The reason XOR-1 was a part of the specification is (from my understanding) was to prevent adding an additional character at the end in a way that the checksum is still correct. Otherwise,

• `ii2134hk2xmat79tqq`
• `ii2134hk2xmat79tqqq`
• `ii2134hk2xmat79tqqqq`

would all be correct, which is worse (even though there are length checks...)

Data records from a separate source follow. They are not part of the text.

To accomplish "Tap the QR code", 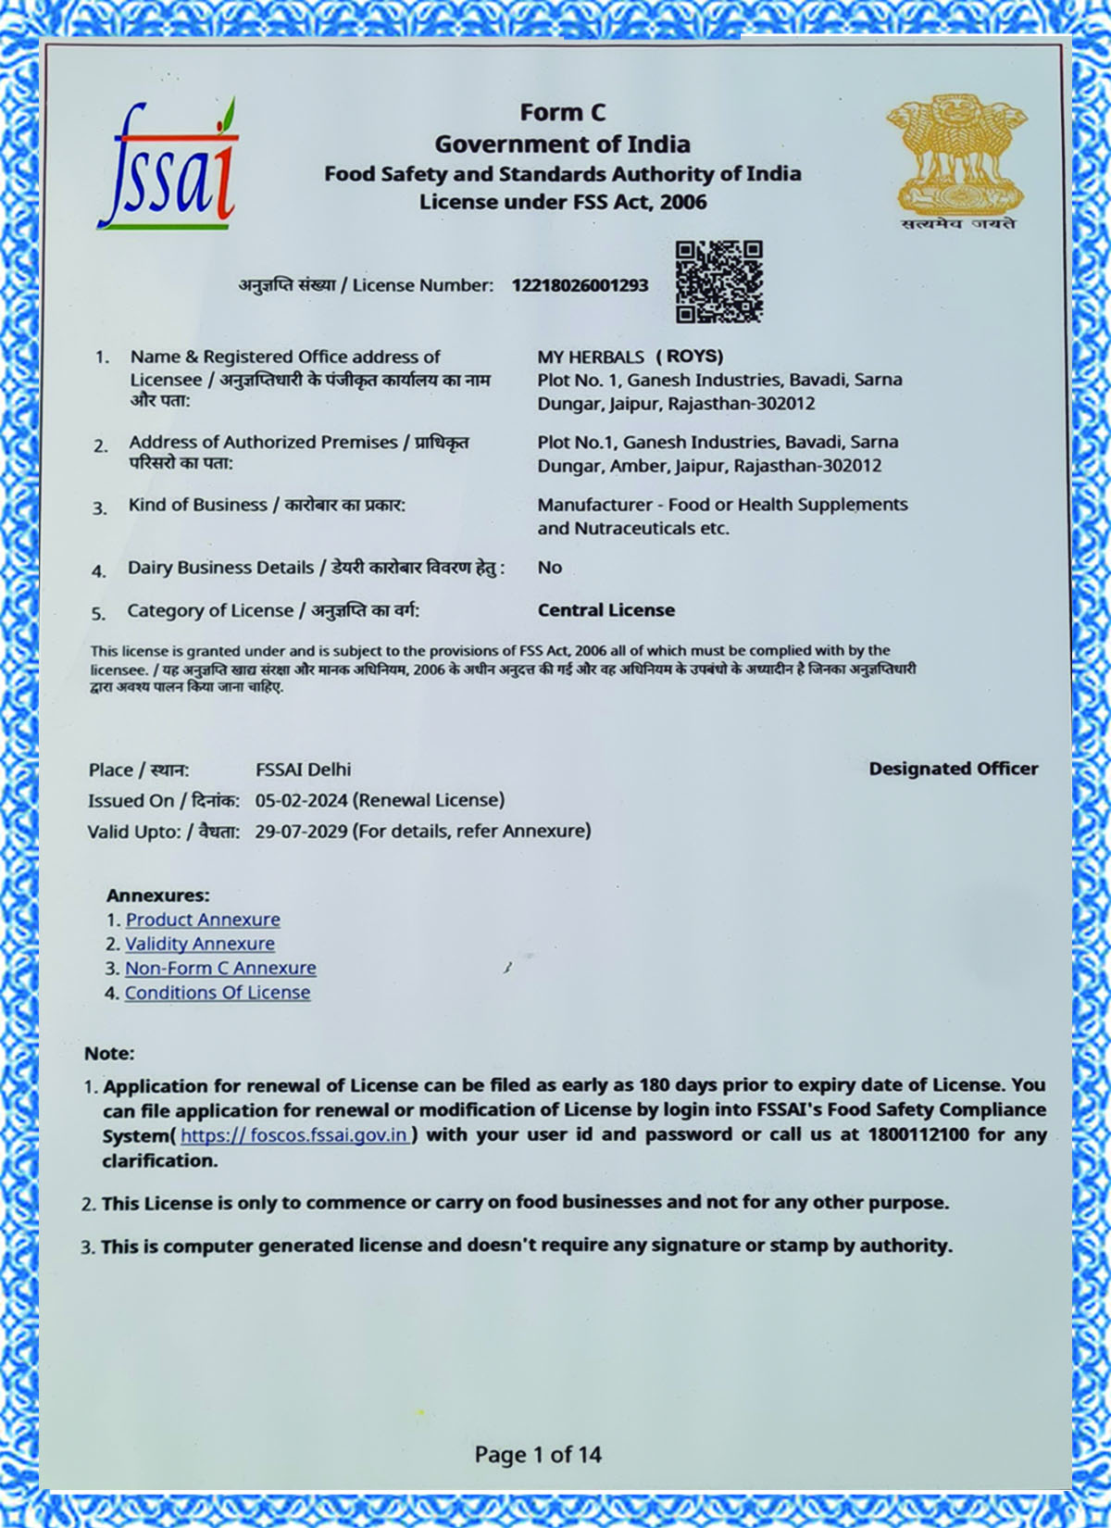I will coord(718,282).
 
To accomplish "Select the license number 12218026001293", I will coord(580,285).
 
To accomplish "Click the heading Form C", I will coord(562,113).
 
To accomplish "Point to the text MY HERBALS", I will coord(591,357).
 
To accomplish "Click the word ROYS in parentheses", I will coord(690,357).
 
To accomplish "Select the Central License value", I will coord(606,610).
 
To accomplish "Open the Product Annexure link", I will coord(203,920).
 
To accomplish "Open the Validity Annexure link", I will coord(200,944).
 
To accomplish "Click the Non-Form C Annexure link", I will coord(220,968).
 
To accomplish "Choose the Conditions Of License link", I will coord(218,993).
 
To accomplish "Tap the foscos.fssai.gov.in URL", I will coord(294,1135).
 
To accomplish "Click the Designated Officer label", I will coord(953,769).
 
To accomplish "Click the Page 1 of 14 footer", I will coord(538,1454).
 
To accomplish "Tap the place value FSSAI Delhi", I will coord(303,770).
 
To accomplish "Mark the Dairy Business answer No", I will coord(549,568).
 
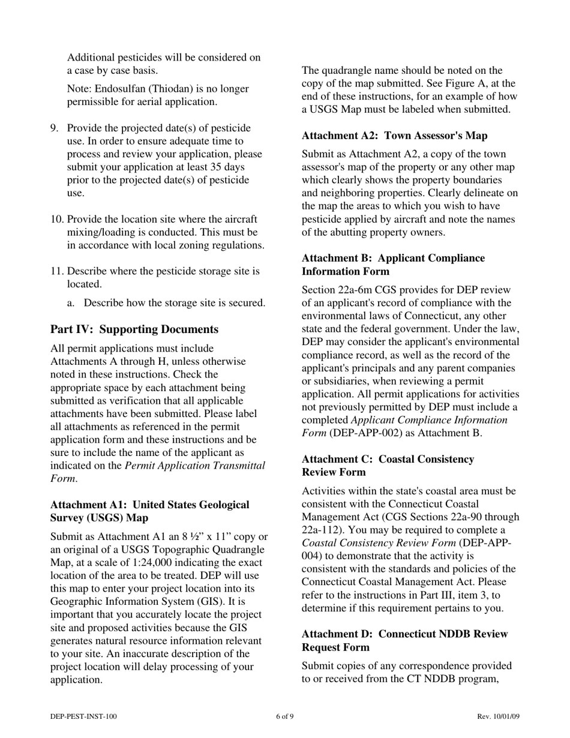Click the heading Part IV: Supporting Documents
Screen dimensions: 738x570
134,329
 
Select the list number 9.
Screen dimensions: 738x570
54,128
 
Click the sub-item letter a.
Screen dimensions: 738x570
71,303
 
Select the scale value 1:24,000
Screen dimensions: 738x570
148,563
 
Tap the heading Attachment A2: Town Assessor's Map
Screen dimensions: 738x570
394,136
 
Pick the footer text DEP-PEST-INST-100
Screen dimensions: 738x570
83,716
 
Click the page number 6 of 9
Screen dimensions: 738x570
284,716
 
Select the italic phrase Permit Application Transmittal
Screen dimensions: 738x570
194,466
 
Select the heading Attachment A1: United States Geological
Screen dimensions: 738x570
149,505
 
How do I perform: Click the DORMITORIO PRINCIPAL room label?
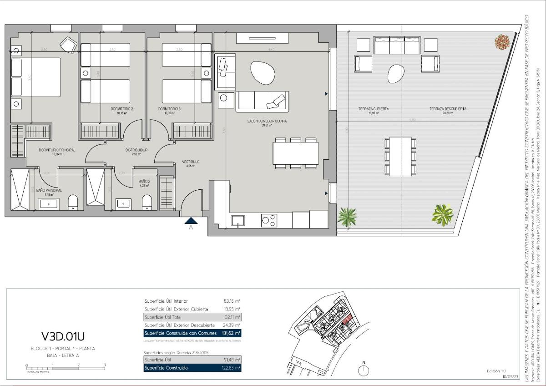tap(57, 150)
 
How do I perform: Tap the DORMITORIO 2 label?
tap(122, 109)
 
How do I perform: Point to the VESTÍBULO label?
tap(191, 162)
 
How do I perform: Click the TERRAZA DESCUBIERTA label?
tap(447, 109)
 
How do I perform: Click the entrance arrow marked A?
tap(191, 221)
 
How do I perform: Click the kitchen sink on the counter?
tap(237, 221)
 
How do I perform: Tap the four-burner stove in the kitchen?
tap(268, 220)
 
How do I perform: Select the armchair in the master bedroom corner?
tap(68, 45)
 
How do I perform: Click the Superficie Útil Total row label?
tap(163, 317)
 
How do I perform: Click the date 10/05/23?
tap(510, 377)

In the CreateChecksum function, you'll see that to create a signature, 6 empty five-bits are appended (because it's how BCH works, checksum is set to empty before being calculated). Because PolyMod has no knowledge if the zeros are part of the input or the empty checksum, they're treated the same. Therefore you can:

1) Take any Bech32 address as a five-bit byte sequence

2) Xor the last byte with 1

3) Append arbitrary numbers

5) Calculate PolyMod result

6) Xor the last byte with 1

7) Encode

The quirk described in the link given is when those "arbitrary numbers" in step 3 are zeros. The PolyMod requests a payload with 6 zeros appended to be checksummed (and trailing zeros make a difference in this case as c is nonzero), and the checksum should come just after the payload, if we want the checksum to be correct. You can add zeros to the end, and it'll stay correct. Only the XOR-1 thing has to be done.

## Alternative explanation without distracting details

Here's how the BCH checksum works and why it's unique:

If you give the PolyMod function a payload and 6 empty bytes (which is the length of the signature) it'll give you a value.

If you serialize this value in the place of the last 6 empty bytes and call the PolyMod function, it'll return zero. Whenever the checksum is correct, it returns zero. You can then discard the last 6 bytes and use the rest while decoding

Consider the PolyMod function's state after the payload and the checksum is processed. It returns zero, which is the value of the c variable (you can look at the code at the top). Same for c0. Since then, as long as v_i equals zero, c will stay zero. Therefore you can append zeros at the end without breaking the checksum. Or the converse, if you have a valid address, you can remove zeros at the end.

Plus some Xor-ing with 1, as I explained in the middle of the post. In Bech32 alphabet, p ^ 1 = q and q ^ 1 = p.